三井物産は同国初のIPP事業となるパイトン1でプライムコントラクターを担当、建設から操業まで一括事業を展開している。今年3月からは超臨界石炭火力発電パイトン3の運転を開始したばかりだ。カリマンタン、スマトラを中心に多数の石炭火力発電所の建設が計画されているが、建設地は限られるため発電コストの競争力の高い地熱を組み合わせる方向にある。

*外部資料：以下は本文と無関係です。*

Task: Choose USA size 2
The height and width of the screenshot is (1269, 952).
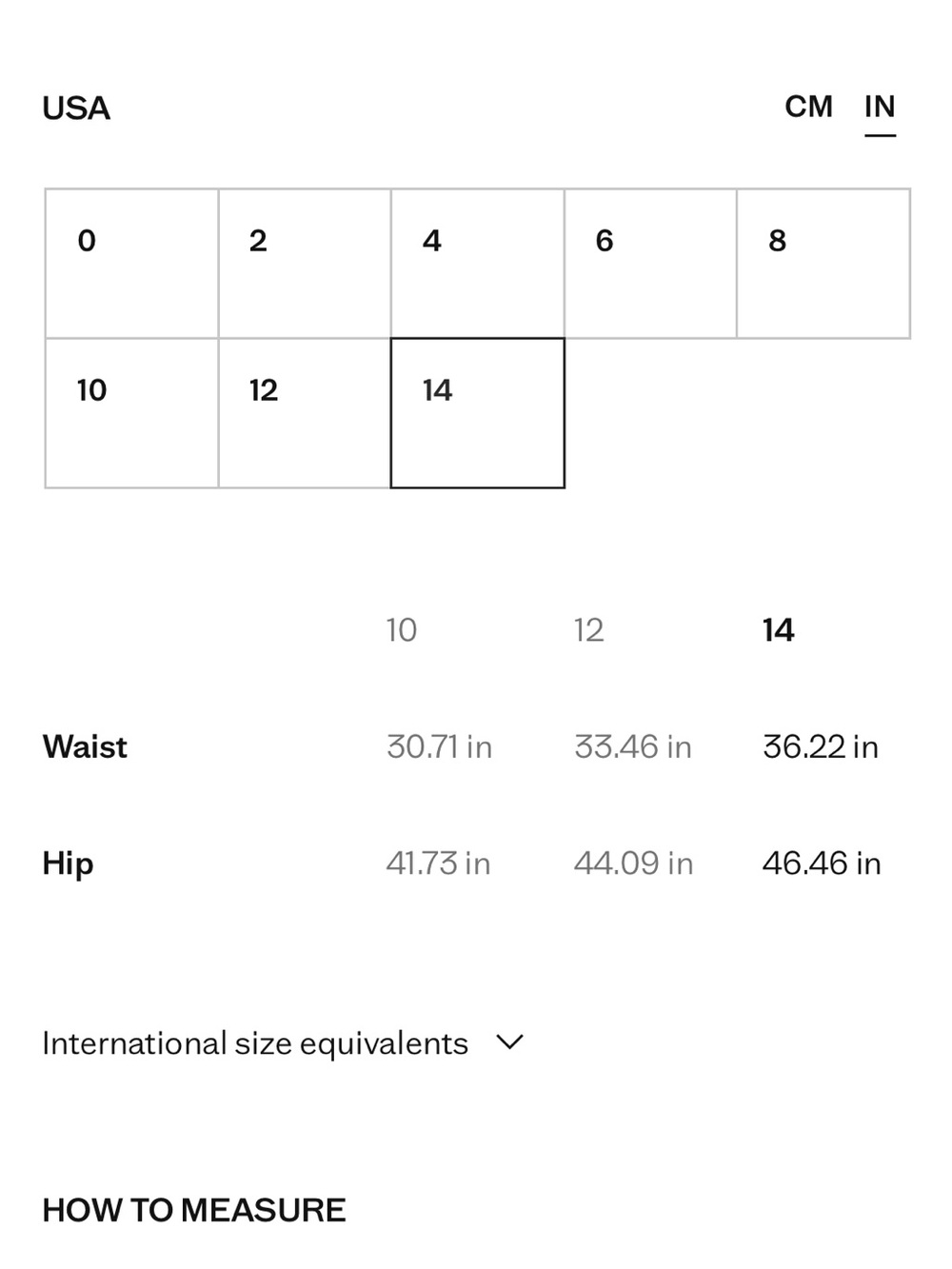Action: [305, 264]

同国には世界最大級規模となる2万8000メガワットもの地熱が潜在しているが、開発はこれまでのところ1200メガワットにとどまる。政府は石油の輸出優先のためにエネルギー消費の構造改革を推進しており、10年後には地熱発電量を10倍に増やす計画。また、25年までに新・再生可能エネルギーの比率を25%に高める方針を打ち出している。
日本は地熱発電タービンにおいて世界で70%以上のシェアを持つ。JFEエンジニアリングのインドネシア現地法人は、今年4月にパトハ地熱発電所の蒸気供給設備の設計・施工を受注。270カ所にものぼる開発候補地を注視するとともに、新増設が進むセメントなど工場の排熱回収の提案を進めている。

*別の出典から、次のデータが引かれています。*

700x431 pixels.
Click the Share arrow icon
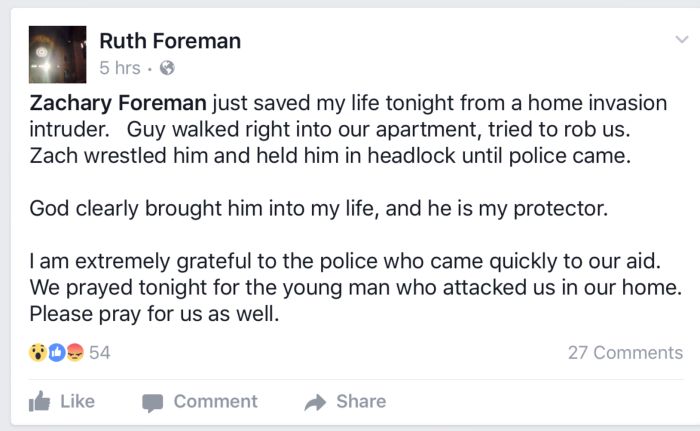tap(315, 402)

【 インドネシアは地熱の潜在量が世界最大規模とさされる。このため地熱発電の成長が見込まれている(パトハ地熱発電所) 】
※ごみ焼却も対象に※
都市化にともない増大する廃棄物も貴重なエネルギー資源となる。先日、ジャカルタで同国初となるごみ焼却設備の建設・運営・譲渡(BOT)案件の事業化前審査が行われた。埋め立て処分場が限界に達しつつあるなかで、新たな処分用地を確保することは難しく、焼却処理の必要性が高まっている。一方、現在はごみの収集を当局や民間人が無秩序に行っているため、ごみに含まれる有価物の回収システムが確立されていない。加えて、ごみの処理費用やPLNへの売電価格は交渉段階にある。

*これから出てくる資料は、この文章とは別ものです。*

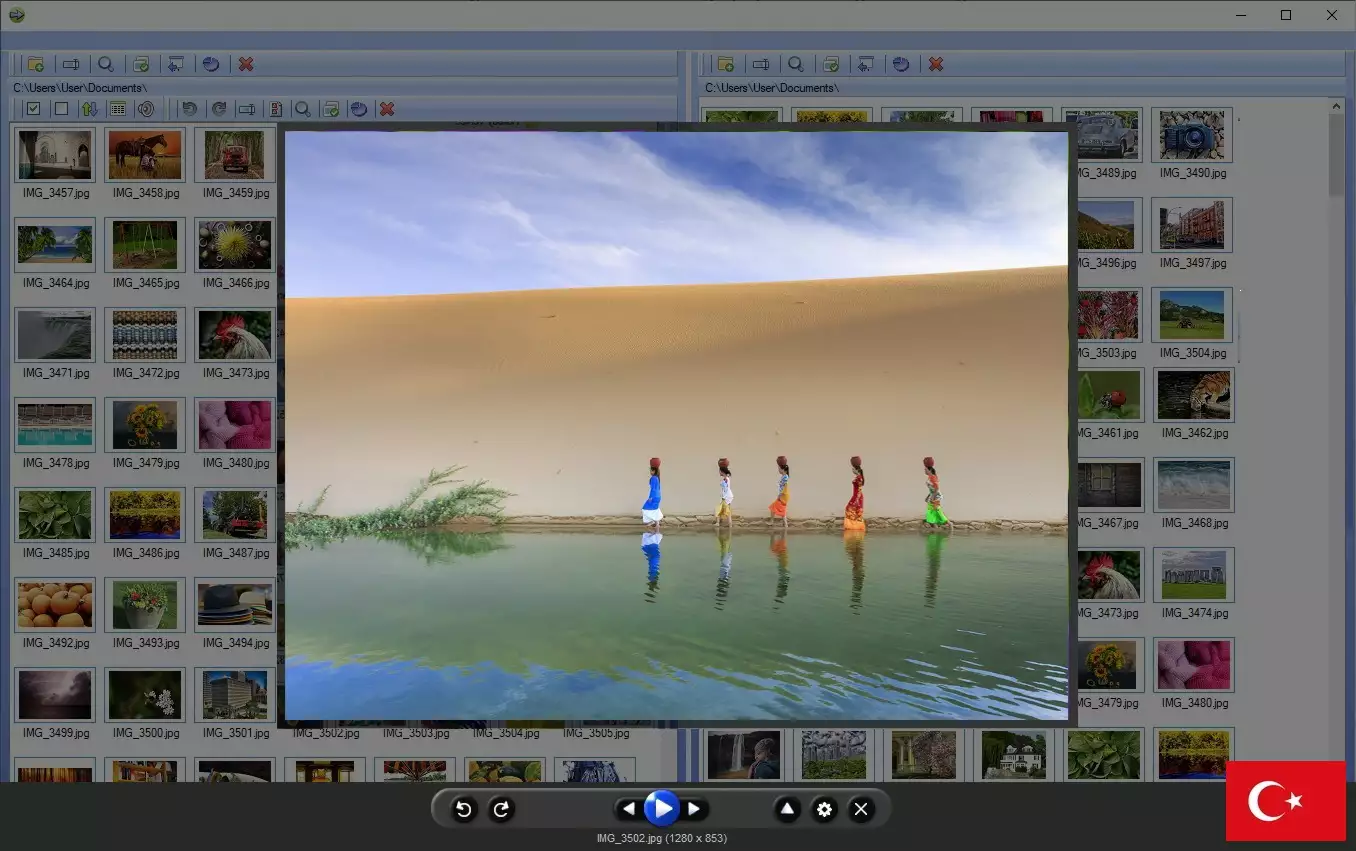Click the green sort arrows icon
Viewport: 1356px width, 851px height.
tap(89, 108)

中央政府はこうしたインフラ整備を民間主導で進めようとしているが、実現には時間がかかりそうだ。しかし、事業環境が整うのを待っているわけにもいかない。JFEエンジのインドネシア現地法人の下間郁夫社長は、「社会インフラ整備に熱心に取り組んでいる現政権下で年をめどに、仕組みを作る段階から事業をしかけていく」と意気込む。
※低品位炭を原料に※
1次エネルギー源の主体が石炭へシフトしつつあるが、国内炭の約8割は低品位炭。褐炭改質や石炭ガス化などのクリーンコール技術の活用にも商機が広がっている。日揮は今年5月からジャカルタ東部のカラワンで、低品位炭を原料とする液体燃料製造実証プラントの運転を開始。燃料のできる過程を潜在ユーザーにアピールするのが目的で、製品は無料で配布している。ユーザーを確保できれば年産100万トンの商業プラントを建設する計画で、15年をめどに同国内での低品位炭の権益確保から製造、製品を燃料とした発電などサプライチェーンの創出を目指している。